WORK TO BE COMPLETED: Please turn the data, from its start up to and including the line with "(x=30, y=130)", into a Markdown table with the columns Row and Line, skipping any blank lines.

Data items
════
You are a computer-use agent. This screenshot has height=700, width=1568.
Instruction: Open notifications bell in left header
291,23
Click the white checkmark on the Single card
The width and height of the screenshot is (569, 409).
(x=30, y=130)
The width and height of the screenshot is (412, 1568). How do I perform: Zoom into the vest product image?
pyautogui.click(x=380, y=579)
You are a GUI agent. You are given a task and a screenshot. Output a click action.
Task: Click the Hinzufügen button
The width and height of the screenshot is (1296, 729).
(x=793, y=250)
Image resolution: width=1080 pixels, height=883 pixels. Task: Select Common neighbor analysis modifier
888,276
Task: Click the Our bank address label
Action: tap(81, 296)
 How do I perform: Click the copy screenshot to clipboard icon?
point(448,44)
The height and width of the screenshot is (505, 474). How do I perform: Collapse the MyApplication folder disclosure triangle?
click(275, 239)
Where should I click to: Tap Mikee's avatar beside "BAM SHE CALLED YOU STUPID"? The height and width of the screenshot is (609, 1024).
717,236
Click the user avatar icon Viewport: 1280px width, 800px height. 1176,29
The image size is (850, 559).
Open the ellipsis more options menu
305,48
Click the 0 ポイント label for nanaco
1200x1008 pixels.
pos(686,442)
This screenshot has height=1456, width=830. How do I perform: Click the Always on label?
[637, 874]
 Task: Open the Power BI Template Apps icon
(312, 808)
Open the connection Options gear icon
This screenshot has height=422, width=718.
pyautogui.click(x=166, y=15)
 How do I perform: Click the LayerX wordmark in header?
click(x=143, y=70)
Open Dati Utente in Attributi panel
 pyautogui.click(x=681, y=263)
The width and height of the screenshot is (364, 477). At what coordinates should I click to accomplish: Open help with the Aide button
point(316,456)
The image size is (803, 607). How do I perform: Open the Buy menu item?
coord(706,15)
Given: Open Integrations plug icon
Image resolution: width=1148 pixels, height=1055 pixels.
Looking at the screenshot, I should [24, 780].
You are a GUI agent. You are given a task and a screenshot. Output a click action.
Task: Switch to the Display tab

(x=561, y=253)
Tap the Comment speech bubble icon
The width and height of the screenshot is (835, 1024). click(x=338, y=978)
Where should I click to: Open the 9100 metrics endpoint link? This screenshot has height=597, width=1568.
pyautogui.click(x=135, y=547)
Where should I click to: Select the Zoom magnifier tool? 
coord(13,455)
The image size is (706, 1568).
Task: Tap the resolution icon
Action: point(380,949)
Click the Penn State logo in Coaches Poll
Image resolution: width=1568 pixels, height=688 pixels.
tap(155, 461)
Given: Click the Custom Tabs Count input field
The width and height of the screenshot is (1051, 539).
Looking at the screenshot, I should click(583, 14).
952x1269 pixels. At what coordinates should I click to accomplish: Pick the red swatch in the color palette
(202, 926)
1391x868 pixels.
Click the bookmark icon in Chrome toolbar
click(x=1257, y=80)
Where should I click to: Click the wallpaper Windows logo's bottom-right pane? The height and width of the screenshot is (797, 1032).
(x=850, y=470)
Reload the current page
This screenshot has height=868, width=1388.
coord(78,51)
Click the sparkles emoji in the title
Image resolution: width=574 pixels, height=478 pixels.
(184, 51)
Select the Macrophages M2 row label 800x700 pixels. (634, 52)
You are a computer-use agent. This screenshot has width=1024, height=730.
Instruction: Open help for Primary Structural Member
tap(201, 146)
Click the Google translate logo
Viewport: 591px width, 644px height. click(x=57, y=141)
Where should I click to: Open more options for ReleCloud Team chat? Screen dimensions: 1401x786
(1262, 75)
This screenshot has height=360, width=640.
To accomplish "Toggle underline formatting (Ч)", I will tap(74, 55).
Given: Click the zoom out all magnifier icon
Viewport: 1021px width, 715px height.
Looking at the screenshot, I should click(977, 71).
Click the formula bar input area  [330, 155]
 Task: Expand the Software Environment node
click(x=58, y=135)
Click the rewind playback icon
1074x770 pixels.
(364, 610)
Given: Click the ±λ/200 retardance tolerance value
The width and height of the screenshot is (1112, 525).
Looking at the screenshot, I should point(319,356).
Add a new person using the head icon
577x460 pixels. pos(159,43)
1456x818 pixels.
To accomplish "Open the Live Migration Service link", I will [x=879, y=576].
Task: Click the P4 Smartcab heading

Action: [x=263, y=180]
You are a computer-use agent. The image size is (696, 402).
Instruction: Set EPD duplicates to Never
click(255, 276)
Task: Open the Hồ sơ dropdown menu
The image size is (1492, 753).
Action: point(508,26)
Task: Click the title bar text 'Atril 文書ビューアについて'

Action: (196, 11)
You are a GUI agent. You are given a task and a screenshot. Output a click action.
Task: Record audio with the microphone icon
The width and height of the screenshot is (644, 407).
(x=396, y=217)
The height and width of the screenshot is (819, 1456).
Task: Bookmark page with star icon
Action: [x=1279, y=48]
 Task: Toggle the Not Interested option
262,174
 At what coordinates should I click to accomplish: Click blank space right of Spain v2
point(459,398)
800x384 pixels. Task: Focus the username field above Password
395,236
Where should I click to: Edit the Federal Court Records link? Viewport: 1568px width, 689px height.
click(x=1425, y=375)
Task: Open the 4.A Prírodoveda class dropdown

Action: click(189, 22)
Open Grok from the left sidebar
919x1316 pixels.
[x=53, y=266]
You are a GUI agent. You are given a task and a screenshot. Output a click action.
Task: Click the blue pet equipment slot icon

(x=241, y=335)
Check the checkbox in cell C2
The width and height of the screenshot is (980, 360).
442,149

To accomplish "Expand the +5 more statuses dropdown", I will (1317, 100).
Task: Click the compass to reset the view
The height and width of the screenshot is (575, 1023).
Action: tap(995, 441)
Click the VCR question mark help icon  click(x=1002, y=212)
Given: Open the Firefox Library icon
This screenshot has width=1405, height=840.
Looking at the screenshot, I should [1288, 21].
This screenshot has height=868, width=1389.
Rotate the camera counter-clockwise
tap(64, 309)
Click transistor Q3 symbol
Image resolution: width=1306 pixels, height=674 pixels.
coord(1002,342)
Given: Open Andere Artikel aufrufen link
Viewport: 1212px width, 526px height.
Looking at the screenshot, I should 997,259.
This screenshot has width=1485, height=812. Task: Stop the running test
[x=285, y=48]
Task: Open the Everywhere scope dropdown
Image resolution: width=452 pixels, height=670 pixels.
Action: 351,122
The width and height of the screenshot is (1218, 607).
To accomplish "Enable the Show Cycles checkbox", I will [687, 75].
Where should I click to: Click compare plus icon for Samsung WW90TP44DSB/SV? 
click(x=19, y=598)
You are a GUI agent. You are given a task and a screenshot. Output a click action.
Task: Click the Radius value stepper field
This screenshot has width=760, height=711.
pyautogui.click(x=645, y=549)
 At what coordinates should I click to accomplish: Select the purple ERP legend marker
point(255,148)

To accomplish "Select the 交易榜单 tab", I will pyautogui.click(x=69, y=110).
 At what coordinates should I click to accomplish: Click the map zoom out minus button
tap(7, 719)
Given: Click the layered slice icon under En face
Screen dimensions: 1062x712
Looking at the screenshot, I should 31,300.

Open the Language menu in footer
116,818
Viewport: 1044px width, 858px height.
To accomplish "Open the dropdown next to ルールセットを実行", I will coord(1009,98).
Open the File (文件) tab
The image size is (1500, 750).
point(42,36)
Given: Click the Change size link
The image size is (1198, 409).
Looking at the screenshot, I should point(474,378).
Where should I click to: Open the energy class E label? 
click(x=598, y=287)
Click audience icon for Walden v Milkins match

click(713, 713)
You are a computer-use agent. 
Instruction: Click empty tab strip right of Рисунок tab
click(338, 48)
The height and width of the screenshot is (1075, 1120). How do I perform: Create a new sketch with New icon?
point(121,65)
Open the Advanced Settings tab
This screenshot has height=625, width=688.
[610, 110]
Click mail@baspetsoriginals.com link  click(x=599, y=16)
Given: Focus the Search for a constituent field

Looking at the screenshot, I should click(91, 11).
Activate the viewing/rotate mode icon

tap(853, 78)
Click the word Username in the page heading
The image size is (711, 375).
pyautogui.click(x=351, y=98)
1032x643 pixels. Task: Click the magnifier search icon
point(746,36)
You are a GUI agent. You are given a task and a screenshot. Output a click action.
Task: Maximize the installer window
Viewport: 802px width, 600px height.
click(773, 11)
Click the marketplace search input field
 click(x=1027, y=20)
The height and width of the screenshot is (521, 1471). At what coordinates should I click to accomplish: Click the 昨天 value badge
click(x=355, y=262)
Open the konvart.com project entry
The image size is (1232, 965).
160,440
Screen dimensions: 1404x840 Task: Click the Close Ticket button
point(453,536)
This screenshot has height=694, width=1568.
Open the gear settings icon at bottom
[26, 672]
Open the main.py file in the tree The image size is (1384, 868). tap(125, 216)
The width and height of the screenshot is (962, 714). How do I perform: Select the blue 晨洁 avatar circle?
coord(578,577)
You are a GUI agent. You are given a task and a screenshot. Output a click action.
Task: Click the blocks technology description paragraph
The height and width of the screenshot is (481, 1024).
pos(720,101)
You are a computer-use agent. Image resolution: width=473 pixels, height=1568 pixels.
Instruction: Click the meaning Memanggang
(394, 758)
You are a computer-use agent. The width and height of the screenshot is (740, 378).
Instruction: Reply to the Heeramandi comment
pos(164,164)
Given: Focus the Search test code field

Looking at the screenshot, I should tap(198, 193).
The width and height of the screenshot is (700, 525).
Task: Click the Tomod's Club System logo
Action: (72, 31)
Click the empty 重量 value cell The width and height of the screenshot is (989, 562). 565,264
════
ANSWER IN FULL:
| Row | Line |
|---|---|
| 1 | You are a computer-use agent. This screenshot has height=700, width=1568. |
| 2 | Instruction: Open notifications bell in left header |
| 3 | 291,23 |
| 4 | Click the white checkmark on the Single card |
| 5 | The width and height of the screenshot is (569, 409). |
| 6 | (x=30, y=130) |